Still, subtexts aside, this is a song that everyone can enjoy, and that everyone still does enjoy. A song that, for me, will never really be ruined through over-exposure. A song that perhaps doesn’t get the recognition it deserves as high-quality pop. And, even though it hit the top on Hogmanay ’78, I’m counting it as Part I of early 1979’s run of classic chart-toppers. More of which are coming up very, very soon.

PS. Interestingly, the famous spell-out-the-letters-with-your-arms-above your-head dance doesn’t feature in this original video. Not sure when that became regulation…

409. ‘I Feel Love’, by Donna Summer

The Jacksons and Hot Chocolate were merely our disco’s warm-up acts, setting the tone and getting the audience limbered up. The headline act is ready now. Ms. Summer will take the stage…

I Feel Love, by Donna Summer (her 1st and only #1)

4 weeks, from 17th July – 14th August 1977

This is a shift forwards. They come along every few years, number ones that announce a new phase, a new sound, a real moment in popular music. ‘Rock Around the Clock’, ‘How Do You Do It’, Rock Your Baby’… Rarely, though, do the records in question sound as if they are from another galaxy altogether.

The first thing that hits you, after a short fade in, are the Moog synthesisers. They are harsh, drilling into your brain. We’ve had synths before, plenty of times, but not used like this. This feels like a slap in the face. Meanwhile, Donna Summer’s voice floats high above: ethereal, echoey… so unhuman that it could be as computerised as the music. It’s like her vocals were recorded years before, like this is already the remix.

It’s so good… There’s not much to the lyrics, really. Donna Summer is not the star of the show here – although her vocals are a huge part of the song’s appeal, and its legacy. I feel love, I feel love, I feel lo-o-ove… The stars are Giorgio Moroder’s synths: clanking, chirping, burping away. He layered them, he overdubbed them, he played them slightly out of sync with one another… They’re a world away from ‘Son of My Father’… You start to get a little dizzy if you play this for long enough at a high volume. I can’t imagine what it would have done to you in a sweaty disco in 1977. But you can picture it – the lights, the vibrating speakers, the amyl nitrate in the air…
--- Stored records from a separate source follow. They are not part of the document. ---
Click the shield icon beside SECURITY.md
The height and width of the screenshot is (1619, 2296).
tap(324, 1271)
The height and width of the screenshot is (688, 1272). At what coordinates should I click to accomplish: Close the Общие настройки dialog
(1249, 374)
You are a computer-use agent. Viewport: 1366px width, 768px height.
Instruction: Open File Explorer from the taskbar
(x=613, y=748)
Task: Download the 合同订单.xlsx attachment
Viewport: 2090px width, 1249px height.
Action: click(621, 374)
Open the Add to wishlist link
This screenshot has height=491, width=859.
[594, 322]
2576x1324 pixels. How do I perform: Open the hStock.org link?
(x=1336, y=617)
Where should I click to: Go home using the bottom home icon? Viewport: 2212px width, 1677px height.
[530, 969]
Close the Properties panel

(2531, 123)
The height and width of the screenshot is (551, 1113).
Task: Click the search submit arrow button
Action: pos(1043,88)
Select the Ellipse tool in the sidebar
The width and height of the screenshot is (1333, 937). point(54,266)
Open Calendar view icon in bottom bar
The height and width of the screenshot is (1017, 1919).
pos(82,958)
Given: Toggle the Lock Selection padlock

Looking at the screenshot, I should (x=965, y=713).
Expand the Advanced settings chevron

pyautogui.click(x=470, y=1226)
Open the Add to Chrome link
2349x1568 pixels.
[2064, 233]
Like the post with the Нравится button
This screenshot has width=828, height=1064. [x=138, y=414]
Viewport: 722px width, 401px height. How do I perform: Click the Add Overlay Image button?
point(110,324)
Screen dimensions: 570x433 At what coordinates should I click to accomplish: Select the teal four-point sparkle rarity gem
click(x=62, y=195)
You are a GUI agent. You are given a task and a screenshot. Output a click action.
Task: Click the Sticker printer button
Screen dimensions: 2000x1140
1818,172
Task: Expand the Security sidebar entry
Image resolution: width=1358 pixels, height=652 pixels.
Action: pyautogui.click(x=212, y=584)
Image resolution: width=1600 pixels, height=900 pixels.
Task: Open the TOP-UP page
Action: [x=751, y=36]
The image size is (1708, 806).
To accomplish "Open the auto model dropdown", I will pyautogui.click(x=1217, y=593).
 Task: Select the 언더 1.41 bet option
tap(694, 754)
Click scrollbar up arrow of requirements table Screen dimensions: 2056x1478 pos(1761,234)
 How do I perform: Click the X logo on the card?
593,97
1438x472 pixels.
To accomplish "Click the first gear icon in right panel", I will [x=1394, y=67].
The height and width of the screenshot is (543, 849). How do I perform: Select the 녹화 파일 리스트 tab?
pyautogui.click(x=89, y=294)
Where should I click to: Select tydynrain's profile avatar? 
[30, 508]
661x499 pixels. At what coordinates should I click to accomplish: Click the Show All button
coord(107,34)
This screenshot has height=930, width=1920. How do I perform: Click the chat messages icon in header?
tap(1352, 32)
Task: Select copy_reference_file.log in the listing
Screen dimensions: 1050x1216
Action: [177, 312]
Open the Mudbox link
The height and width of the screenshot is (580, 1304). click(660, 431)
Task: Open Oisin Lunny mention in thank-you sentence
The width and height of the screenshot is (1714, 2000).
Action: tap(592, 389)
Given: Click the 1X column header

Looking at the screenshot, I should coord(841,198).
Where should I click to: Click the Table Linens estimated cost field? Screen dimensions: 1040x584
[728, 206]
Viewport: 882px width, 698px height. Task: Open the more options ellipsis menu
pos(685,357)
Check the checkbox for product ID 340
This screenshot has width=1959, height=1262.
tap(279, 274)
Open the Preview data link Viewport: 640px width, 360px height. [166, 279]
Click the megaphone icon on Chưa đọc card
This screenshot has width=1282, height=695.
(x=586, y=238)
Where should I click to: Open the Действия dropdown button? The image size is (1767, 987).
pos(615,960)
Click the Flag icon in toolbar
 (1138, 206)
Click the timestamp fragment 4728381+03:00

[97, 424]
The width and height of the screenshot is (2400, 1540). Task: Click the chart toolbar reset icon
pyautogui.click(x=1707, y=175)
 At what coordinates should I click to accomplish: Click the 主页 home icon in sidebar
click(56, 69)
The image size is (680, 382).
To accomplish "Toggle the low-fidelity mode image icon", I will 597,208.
It’s not a particularly nice song. It’s not one for any old time of day. But it is spectacular. And it’s not disco, at least not the kind of sparkly, flirty disco that’s been the dominant sound of the past few years. It’s dance music. EDM ground zero. (Though I’m not saying this invented dance music in one fell swoop. That’s the problem with only reviewing the chart-topping singles – it’s not an exact overview of popular music as a whole.) But what’s for sure is that it sounds not unlike something a big-name DJ could produce in 2021.

The best bit – sorry Donna – is when everything falls away but the metallic beat. We’re left with a thumping heartbeat, and what sounds like a mouse rattling around in your skirting boards. On ‘I Remember Yesterday’, the album this single is taken from, each track was designed to sound as if it were from a different era. ‘I Feel Love’ was the final track. The future.

For your pleasure, you can choose from the four minute single edit, the six minute album version, or the eight minute extended 12” mix. (We could stretch a case for this being the longest #1 single yet, but we’d be chancing it.) The #1 that this most reminds me of – not in terms of sound, but in terms of impact and weirdness – is another futuristic hit: ‘Telstar’. That, though, was an isolated one-off. Not many subsequent records have sounded like ‘Telstar’. Large swathes of the 1980s will sound like ‘I Feel Love’.

It is a shame that Donna Summer’s only UK #1 is this. Not that it’s not great, but she isn’t the main thing about it. If this was a more recent release, it’d be Giorgio Moroder ft. Donna Summer. The producer would be the star. In the US, this wasn’t a #1, but her other classics were. ‘Bad Girls’, ‘Hot Stuff’, ‘No More Tears (Enough Is Enough)’… I may have to do a Donna Top 10 very soon, as I’m not happy with her just having one appearance on this blog. She passed away in 2012, recognised as an influence on every disco act, every dance act, and every black woman who had hit the charts ever since.